§ **WHAT YOU WILL DO**: Transcribe word for word the lines below from the line with "KKK (27, 1281)" through the line with "Külasta poodi (206, 441)", ends included.

§ **Saved entries**:
========

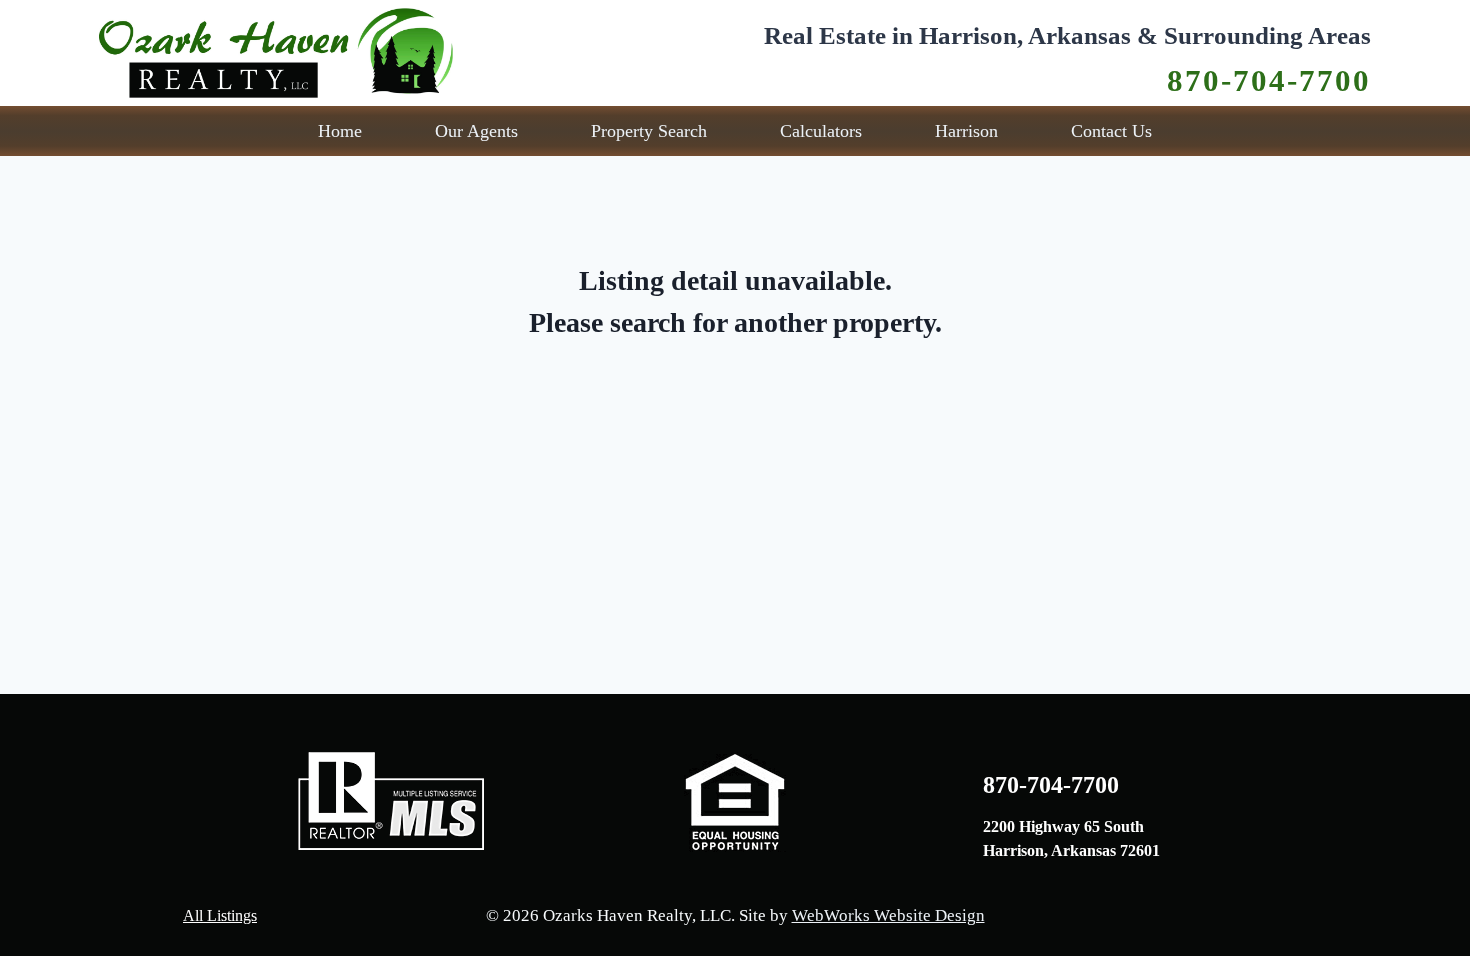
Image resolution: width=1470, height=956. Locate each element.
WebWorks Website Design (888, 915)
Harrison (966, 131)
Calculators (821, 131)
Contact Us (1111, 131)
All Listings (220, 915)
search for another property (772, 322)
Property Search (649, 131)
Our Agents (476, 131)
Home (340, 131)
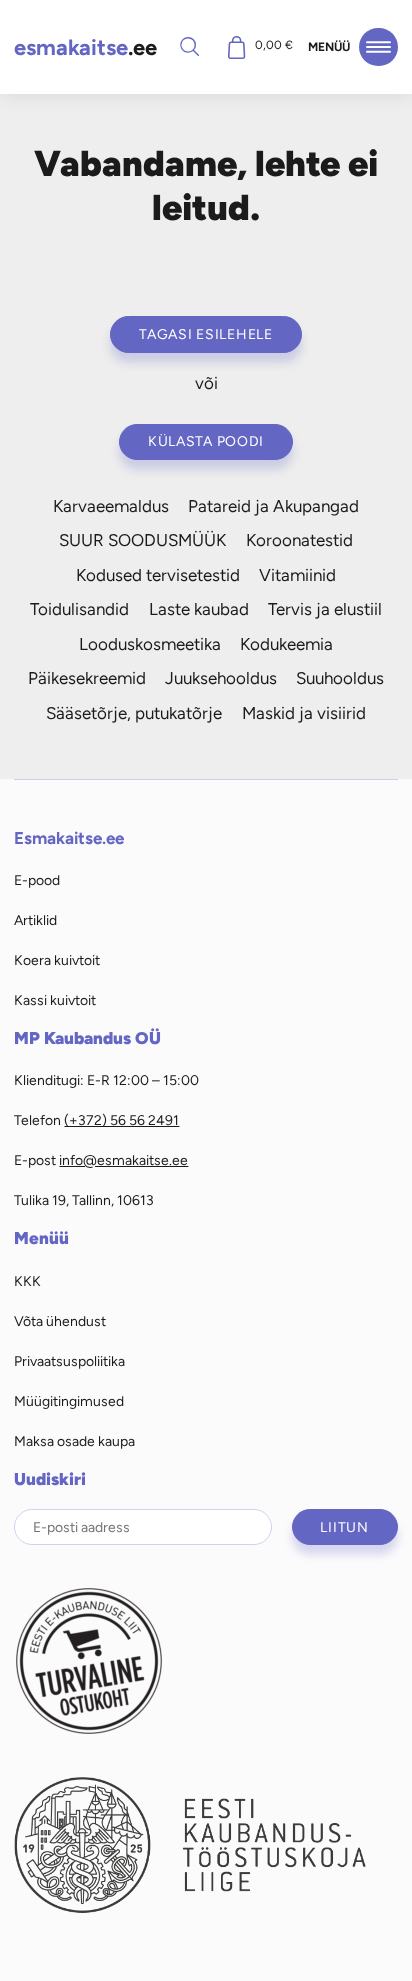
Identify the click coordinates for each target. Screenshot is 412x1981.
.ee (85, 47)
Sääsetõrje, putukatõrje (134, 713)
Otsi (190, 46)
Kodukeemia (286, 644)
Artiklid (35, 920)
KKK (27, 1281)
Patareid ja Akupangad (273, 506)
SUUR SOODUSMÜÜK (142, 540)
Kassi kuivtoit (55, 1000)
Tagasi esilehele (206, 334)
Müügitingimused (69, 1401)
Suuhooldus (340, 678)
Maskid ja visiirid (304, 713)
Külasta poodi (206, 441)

========

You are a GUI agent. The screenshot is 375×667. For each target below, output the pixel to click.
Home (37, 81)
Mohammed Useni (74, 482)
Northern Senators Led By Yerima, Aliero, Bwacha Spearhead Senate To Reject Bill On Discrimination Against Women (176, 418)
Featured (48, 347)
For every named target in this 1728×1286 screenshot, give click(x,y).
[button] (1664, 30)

========

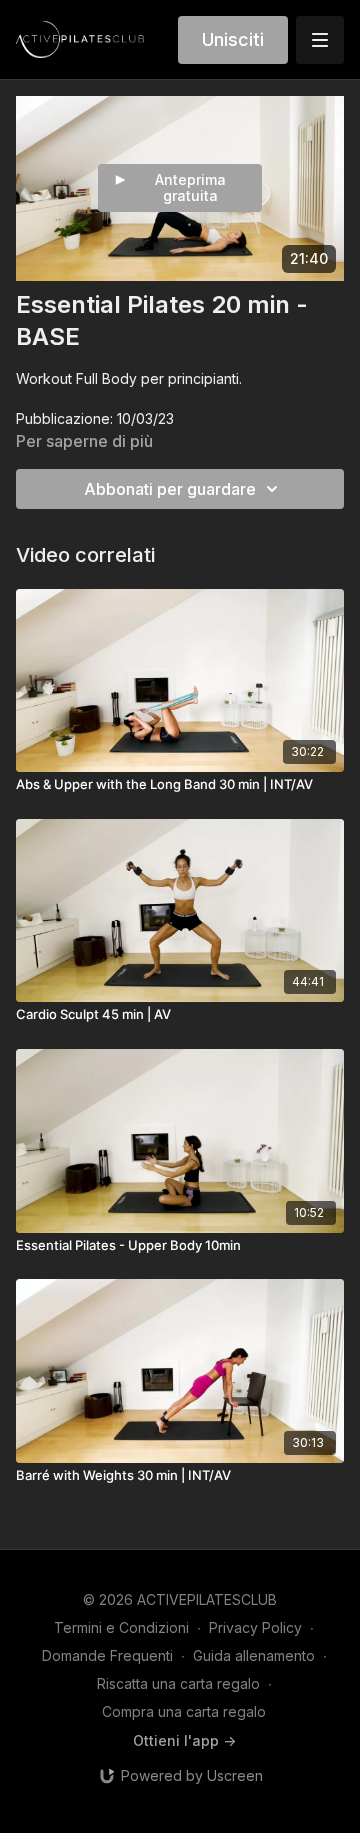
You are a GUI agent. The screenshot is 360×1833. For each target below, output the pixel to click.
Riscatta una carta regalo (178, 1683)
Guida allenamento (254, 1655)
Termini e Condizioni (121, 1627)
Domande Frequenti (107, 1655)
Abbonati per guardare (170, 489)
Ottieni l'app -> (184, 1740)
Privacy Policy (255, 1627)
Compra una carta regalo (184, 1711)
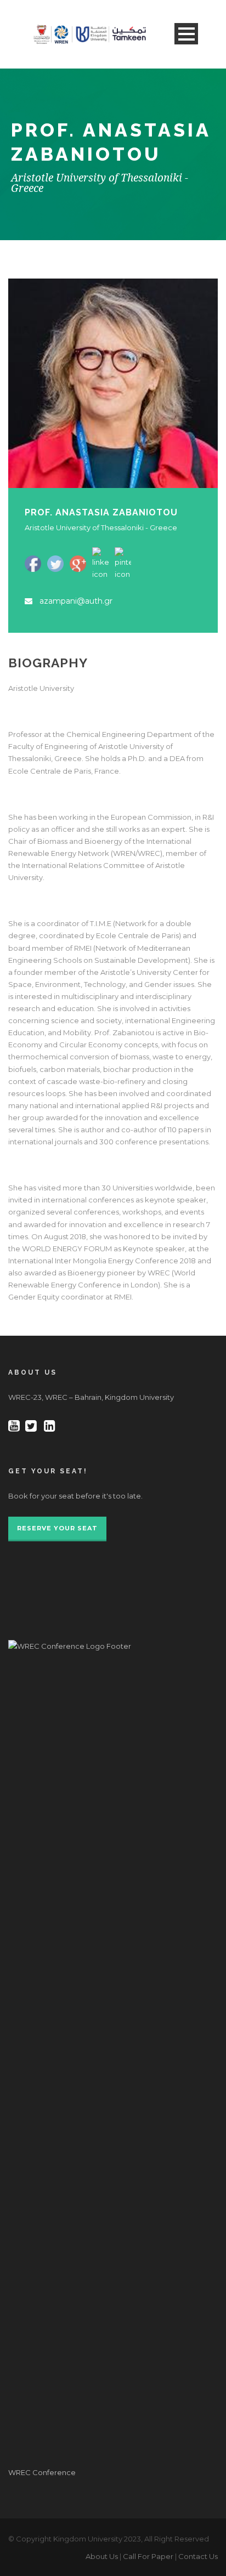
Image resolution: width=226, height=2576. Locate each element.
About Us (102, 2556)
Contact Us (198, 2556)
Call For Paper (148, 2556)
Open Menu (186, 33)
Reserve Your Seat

========

§ **THE COMPLETED TASK**:
KKK (27, 1281)
Patareid ja Akupangad (273, 506)
SUUR SOODUSMÜÜK (142, 540)
Kassi kuivtoit (55, 1000)
Tagasi esilehele (206, 334)
Müügitingimused (69, 1401)
Suuhooldus (340, 678)
Maskid ja visiirid (304, 713)
Külasta poodi (206, 441)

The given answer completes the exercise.